Stored items from a collection:
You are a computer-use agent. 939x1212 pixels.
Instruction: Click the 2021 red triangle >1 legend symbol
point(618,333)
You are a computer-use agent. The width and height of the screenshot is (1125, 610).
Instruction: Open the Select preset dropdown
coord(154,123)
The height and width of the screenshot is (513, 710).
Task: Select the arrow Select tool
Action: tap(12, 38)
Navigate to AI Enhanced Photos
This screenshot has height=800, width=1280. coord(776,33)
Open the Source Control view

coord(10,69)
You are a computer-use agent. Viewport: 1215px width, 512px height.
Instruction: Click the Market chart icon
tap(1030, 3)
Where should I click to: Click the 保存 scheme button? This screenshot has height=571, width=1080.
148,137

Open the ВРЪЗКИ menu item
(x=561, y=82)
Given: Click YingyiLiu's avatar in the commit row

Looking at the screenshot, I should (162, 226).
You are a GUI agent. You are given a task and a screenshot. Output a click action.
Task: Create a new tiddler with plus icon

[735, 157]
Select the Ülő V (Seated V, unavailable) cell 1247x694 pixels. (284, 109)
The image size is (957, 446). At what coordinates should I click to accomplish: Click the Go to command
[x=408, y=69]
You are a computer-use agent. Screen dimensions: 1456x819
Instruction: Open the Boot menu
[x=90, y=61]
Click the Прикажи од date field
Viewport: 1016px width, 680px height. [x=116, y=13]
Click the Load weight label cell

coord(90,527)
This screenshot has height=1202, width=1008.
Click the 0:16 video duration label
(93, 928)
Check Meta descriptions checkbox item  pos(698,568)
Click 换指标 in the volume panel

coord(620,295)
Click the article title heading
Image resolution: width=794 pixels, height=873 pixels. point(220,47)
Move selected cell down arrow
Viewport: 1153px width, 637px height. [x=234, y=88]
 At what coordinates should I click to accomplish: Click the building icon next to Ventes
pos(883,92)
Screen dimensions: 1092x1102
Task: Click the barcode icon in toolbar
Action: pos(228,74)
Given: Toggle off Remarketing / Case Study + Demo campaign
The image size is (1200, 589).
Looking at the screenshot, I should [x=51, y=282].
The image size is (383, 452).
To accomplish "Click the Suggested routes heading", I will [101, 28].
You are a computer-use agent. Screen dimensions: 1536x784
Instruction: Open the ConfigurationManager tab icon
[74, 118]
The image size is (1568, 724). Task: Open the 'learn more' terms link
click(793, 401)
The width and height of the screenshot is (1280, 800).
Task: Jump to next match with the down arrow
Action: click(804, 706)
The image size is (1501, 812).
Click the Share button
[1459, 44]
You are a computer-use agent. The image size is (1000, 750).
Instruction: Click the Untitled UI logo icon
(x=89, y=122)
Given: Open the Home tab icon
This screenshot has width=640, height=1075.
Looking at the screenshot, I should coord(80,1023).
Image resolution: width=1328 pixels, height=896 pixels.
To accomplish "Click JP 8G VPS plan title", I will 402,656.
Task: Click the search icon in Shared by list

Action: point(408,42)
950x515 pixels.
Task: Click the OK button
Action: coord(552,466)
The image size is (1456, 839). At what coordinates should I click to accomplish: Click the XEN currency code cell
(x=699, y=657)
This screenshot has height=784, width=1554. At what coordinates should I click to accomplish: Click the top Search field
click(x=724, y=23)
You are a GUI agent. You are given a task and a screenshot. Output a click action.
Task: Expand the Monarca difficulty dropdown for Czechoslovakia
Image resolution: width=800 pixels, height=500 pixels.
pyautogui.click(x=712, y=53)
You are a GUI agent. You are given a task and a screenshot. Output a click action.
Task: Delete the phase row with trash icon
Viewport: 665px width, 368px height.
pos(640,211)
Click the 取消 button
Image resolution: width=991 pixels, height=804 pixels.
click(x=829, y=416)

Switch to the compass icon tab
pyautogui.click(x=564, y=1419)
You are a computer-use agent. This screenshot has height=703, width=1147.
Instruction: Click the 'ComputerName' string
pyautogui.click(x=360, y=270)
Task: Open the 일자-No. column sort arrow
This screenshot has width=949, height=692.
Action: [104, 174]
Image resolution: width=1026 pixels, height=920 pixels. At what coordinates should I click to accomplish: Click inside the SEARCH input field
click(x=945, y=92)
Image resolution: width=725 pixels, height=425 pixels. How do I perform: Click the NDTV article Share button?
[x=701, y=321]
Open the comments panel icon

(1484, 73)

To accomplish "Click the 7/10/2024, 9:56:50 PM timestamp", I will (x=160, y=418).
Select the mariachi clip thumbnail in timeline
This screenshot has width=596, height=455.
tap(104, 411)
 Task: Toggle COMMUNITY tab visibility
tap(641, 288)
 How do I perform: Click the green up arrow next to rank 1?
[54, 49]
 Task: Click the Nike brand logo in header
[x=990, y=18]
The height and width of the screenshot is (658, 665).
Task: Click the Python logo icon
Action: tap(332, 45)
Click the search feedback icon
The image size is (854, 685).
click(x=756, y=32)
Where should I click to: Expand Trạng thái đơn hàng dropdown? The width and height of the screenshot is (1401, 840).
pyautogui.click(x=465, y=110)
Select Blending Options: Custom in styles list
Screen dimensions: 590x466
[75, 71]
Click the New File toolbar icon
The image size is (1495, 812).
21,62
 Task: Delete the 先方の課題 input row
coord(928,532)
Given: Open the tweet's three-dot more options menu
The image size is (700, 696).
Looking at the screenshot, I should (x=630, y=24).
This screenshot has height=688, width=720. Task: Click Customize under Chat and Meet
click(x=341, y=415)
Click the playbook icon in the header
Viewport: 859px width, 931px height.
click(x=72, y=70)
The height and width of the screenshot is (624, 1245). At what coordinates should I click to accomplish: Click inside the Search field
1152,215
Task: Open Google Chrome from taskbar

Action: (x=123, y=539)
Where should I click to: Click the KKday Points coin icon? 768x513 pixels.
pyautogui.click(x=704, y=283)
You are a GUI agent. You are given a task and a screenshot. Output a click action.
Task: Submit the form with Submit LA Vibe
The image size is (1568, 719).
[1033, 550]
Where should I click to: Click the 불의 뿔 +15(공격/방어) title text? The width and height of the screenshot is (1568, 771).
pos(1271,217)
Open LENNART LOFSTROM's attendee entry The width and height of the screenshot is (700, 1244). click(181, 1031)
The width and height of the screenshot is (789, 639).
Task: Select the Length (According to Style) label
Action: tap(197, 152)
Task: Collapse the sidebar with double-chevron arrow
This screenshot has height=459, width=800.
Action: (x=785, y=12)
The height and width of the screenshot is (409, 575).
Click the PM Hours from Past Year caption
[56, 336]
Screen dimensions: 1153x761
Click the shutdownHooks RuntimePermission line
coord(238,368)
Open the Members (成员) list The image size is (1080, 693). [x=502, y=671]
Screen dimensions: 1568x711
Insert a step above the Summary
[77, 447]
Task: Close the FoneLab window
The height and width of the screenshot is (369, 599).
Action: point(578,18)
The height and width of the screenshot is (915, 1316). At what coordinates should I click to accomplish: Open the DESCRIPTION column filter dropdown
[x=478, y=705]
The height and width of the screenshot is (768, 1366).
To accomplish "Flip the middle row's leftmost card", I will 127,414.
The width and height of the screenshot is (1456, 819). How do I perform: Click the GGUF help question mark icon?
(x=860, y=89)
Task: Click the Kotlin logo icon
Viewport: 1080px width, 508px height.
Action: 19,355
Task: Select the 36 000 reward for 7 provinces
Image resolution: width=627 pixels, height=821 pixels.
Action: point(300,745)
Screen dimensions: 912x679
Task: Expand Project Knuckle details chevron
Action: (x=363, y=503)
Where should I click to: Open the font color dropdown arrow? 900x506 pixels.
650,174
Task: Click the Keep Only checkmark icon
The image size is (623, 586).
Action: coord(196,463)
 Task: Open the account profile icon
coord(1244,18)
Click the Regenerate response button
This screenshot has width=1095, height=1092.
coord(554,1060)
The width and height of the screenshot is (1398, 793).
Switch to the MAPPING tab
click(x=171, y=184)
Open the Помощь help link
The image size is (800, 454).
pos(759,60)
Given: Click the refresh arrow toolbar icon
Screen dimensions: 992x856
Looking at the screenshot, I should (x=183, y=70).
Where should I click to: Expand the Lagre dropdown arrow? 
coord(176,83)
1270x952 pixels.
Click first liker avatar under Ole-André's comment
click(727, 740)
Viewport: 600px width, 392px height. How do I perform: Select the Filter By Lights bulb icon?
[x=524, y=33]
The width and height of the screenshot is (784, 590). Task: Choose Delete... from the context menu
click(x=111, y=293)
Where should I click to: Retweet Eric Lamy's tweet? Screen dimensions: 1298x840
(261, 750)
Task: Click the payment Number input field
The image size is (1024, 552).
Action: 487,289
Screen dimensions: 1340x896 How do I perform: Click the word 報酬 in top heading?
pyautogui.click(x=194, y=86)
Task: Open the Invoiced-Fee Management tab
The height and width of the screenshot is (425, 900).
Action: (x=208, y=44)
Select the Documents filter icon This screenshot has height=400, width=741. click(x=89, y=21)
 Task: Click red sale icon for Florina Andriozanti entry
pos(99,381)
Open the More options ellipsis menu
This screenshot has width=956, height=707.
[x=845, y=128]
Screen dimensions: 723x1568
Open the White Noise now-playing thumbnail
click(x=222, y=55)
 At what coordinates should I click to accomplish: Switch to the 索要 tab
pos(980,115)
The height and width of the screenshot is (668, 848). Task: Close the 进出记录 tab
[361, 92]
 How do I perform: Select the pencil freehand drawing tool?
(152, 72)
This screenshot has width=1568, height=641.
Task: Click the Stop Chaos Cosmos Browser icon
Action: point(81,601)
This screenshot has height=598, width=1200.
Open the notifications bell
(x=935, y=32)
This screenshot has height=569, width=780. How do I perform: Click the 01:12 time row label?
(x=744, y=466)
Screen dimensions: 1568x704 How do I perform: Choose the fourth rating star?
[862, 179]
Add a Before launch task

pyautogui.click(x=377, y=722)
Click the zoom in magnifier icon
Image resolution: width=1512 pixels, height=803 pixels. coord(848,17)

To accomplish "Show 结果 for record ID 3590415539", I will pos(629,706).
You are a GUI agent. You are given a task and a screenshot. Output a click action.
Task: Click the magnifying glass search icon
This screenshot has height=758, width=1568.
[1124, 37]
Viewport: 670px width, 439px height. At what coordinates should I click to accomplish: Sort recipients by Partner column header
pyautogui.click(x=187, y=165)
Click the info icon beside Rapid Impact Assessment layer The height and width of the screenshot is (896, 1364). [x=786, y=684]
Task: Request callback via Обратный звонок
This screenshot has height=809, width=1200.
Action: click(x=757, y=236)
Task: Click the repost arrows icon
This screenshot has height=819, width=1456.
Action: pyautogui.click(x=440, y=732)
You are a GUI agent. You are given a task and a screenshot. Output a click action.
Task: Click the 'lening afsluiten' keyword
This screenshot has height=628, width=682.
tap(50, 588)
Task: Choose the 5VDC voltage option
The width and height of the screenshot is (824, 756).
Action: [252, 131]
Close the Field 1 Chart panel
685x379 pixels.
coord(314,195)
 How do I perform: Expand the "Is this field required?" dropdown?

Task goal: Write out the lines above, starting at the line that contains "Click the info" and ending with the final line, and nothing else; copy them exactly.

Exercise answer:
Click the info icon beside Rapid Impact Assessment layer The height and width of the screenshot is (896, 1364). [x=786, y=684]
Task: Request callback via Обратный звонок
This screenshot has height=809, width=1200.
Action: click(x=757, y=236)
Task: Click the repost arrows icon
This screenshot has height=819, width=1456.
Action: pyautogui.click(x=440, y=732)
You are a GUI agent. You are given a task and a screenshot. Output a click action.
Task: Click the 'lening afsluiten' keyword
This screenshot has height=628, width=682.
tap(50, 588)
Task: Choose the 5VDC voltage option
The width and height of the screenshot is (824, 756).
Action: [252, 131]
Close the Field 1 Chart panel
685x379 pixels.
coord(314,195)
 How do I perform: Expand the "Is this field required?" dropdown?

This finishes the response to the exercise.